Obviously, this is done only on PPD's ( or candidates for that training ) that are of the proper age.
99.9% of Helpers don't need to be able to do this at an extreme level, unless they specialize ib PP or Police agitation.
Tim - many, if not most dogs need clues to go into the display that you see on a SchH field, ie, the helper with a sleeve or prey item. Yes, you can fire off defense in the dogs with the whip and light actual contact, but the thing that drives many dogs into retreat is what I call "menace stalking". You look eyes with the dog and never look away, and you stalk towards them in a threatening fashion, but without yelling or arm waving. Yoo'd be amazed at the niumbers of dogs ( good dogs, we're not talking pets here, but actual trained SchH dogs ) that can't handle that stress.

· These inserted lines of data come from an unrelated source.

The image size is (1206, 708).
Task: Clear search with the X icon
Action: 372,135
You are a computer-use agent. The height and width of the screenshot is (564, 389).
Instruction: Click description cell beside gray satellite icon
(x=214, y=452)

You have to learn the acting for this, and old German taught me this style over 20 years ago ( he trained dogs for the german military, a very serious man ) Bernhard Flinks is very good at doing this also - both he and I did this for a future patrol dog of Kevin's at the last seminar.
Don,
No it's obviously *not* for beginning/ young dogs, it's done as a selection test for an advanced type of training, ie , real world protection training. It's not a training tech. No sport dog would ever need to see this test. Sorry that wasn't made clear.
And I don't consider myself a "poor" trainer, sorry. :rolleyes: I think you're not understanding the level of training that this is occuring at - if a dog retreats, it's not suitable as a high level protection candidate.
And our club, like a lot of clubs that are lucky to have multiple helpers, use different helpers for different phases of training ( the fast helper is the "prey" helper, I'm defensive by nature, so I'm a defense helper )
Jeff, you're right if the work is being done from a training standpoint, but the adavanced menacing is done as a selection test.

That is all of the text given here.